= Goal of the exercise =
Repeat exactly what runs from the line containing "You are a GUI" through the last line of the material below. Do not copy the pictures.

= Data shown =
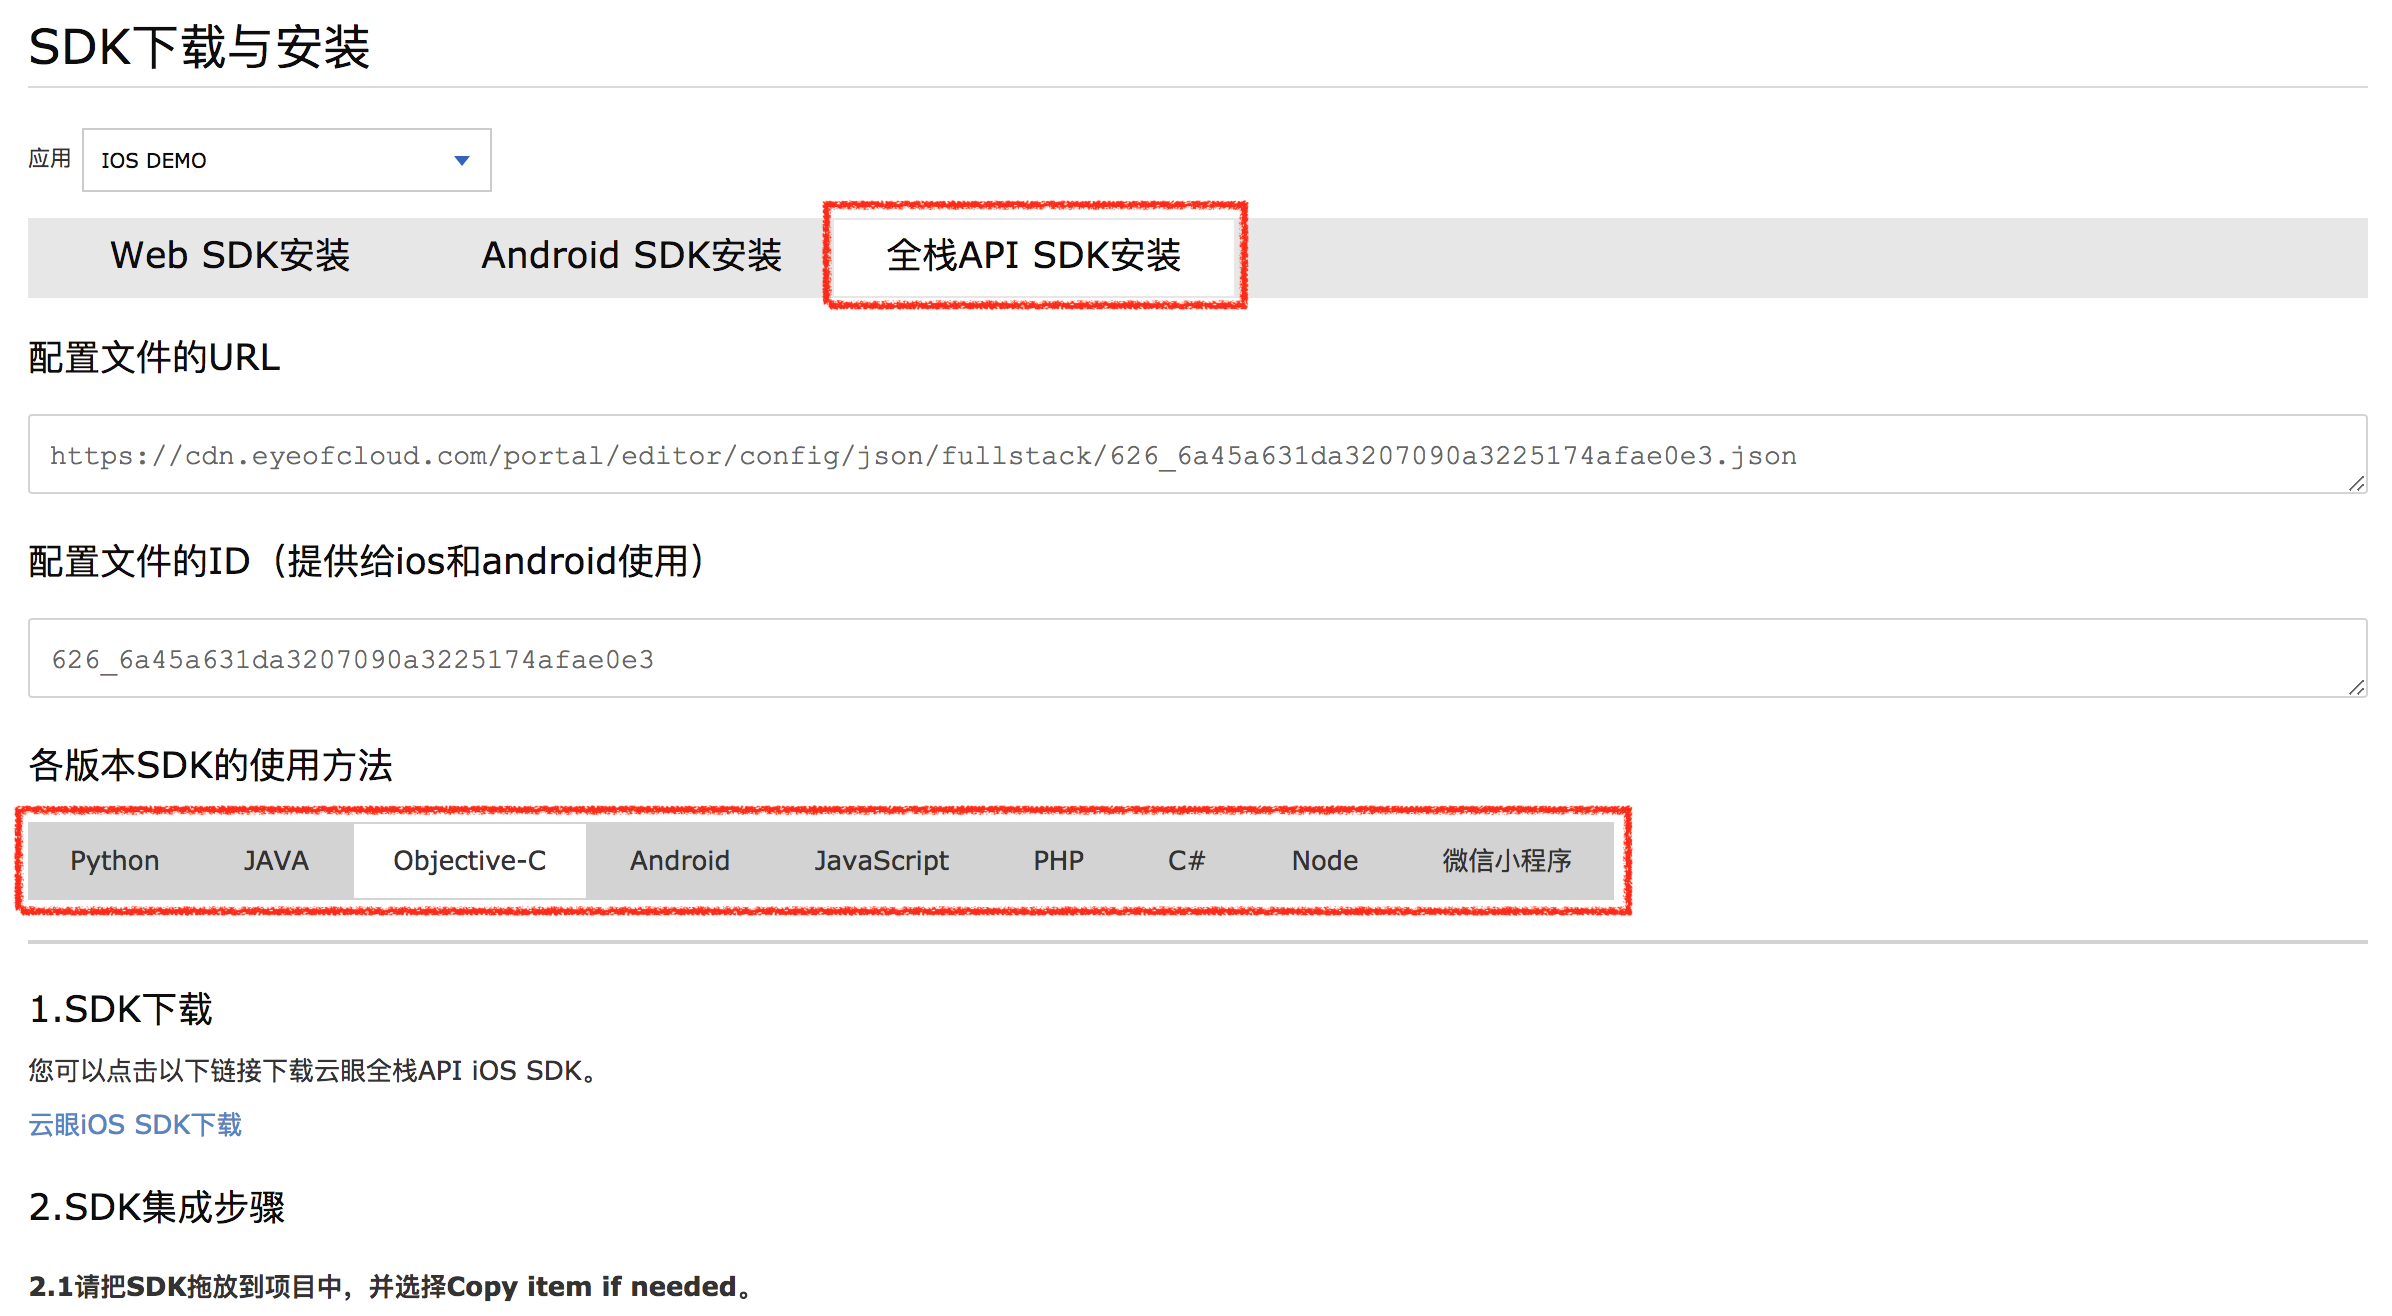Click the SDK下载与安装 page heading

click(x=199, y=47)
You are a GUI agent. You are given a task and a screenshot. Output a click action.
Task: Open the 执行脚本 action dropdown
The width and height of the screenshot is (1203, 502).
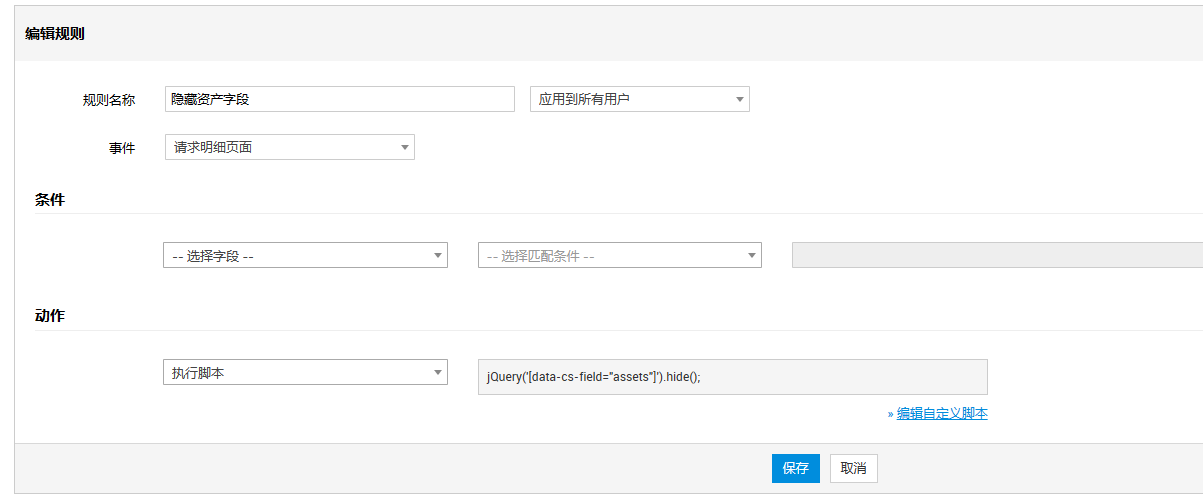[x=305, y=372]
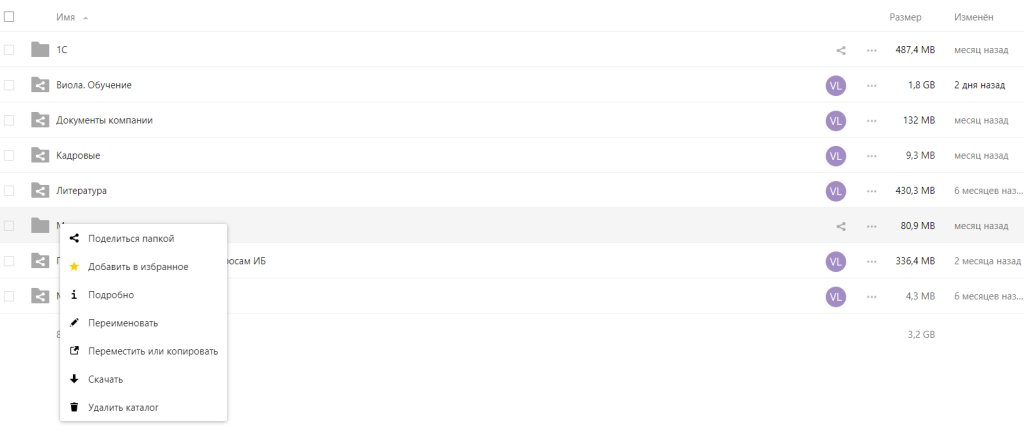Open the Виола. Обучение folder
This screenshot has height=430, width=1024.
pos(94,85)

= Solution to the exercise =
You are a GUI agent. You are given a task and a screenshot. Output a click action.
Task: Open the 执行脚本 action dropdown
The width and height of the screenshot is (1203, 502).
[x=305, y=372]
Open the Виола. Обучение folder
This screenshot has height=430, width=1024.
pos(94,85)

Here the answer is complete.